Concept

Imre Madách

Summary
Imre Madách de Sztregova et Kelecsény (20 January 1823 – 5 October 1864) was a Hungarian aristocrat, writer, poet, lawyer and politician. His major work is The Tragedy of Man (Az ember tragédiája, 1861). It is a dramatic poem approximately 4000 lines long, which elaborates on ideas comparable to Goethe's Faust and Milton's Paradise Lost. The author was encouraged and advised by János Arany, one of the most famous of the 19th-century Hungarian poets. Madách was born in his family castle in Alsósztregova, the Kingdom of Hungary (today Dolná Strehová, Slovakia) in 1823 at the heart of a wealthy noble family.
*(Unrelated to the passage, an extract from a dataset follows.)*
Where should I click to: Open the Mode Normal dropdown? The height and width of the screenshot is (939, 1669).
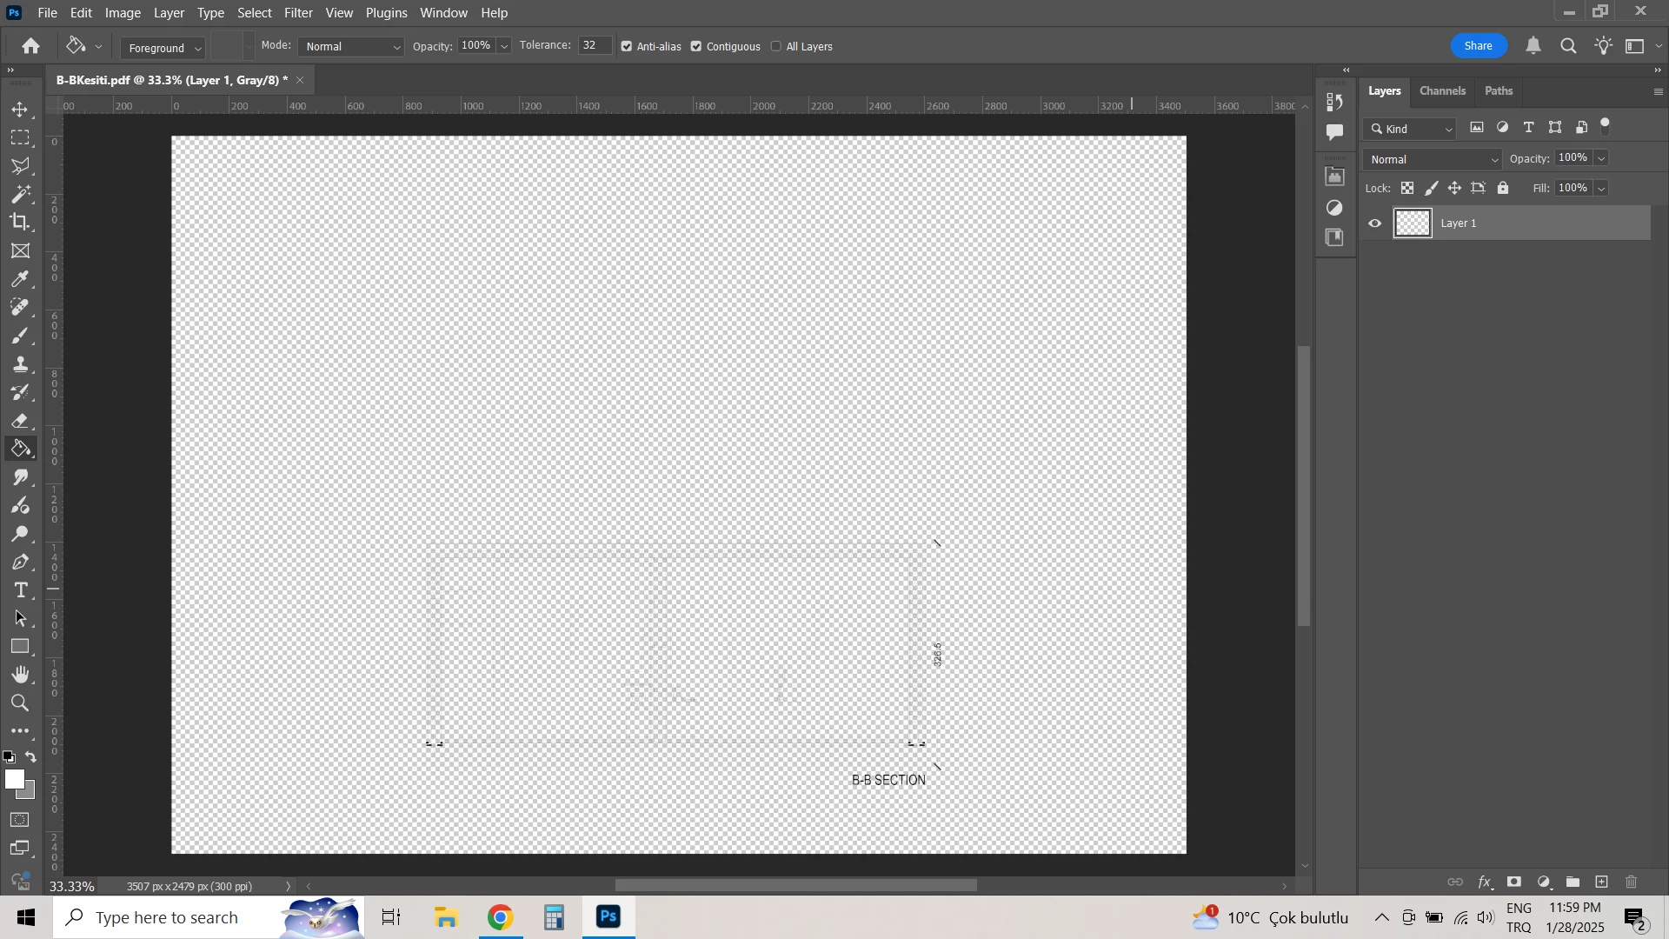[x=352, y=47]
From 1829 Madách studied at the Piarist school of Vác. During a cholera epidemic he stayed in Buda in 1831. In 1837 he began his studies at the university of Pest. In 1842 he officially became a lawyer. He took part in the Hungarian revolution of 1848–1849 and was imprisoned; on his return to his small estate in the county of Nógrád, he found that his family life had meanwhile been completely wrecked. This only increased his natural tendency to melancholy, and he withdrew from public life till 1861, devoting his time mainly to the composition of his chief work, Az ember tragoediája ("The Tragedy of Man"). He died in Alsósztregova. A civilizátor (The Civiliser) – 1859 Mózes (Moses) – 1861 Az ember tragédiája (The Tragedy of Man) – 1861 The Tragedy of Man The dramatic poem The Tragedy of Man is Madách's major and most enduring piece of writing. The tragic events of the failed Hungarian Revolution of 1848/49 in addition to the deaths of close family members such as his sister and her husband, captain Karl Balog de Mánko-Bük, and his temporary stay in prison fueled the emotional status in which he completed his work. Today it is the central piece of Hungarian theaters' repertoire and is mandatory reading for students in secondary school. Many lines have become common quotes in Hungary. Madách, then a country nobleman with virtually no literary experience, sent the work to the poet Arany who enthusiastically encouraged him and suggested some emendations to the text.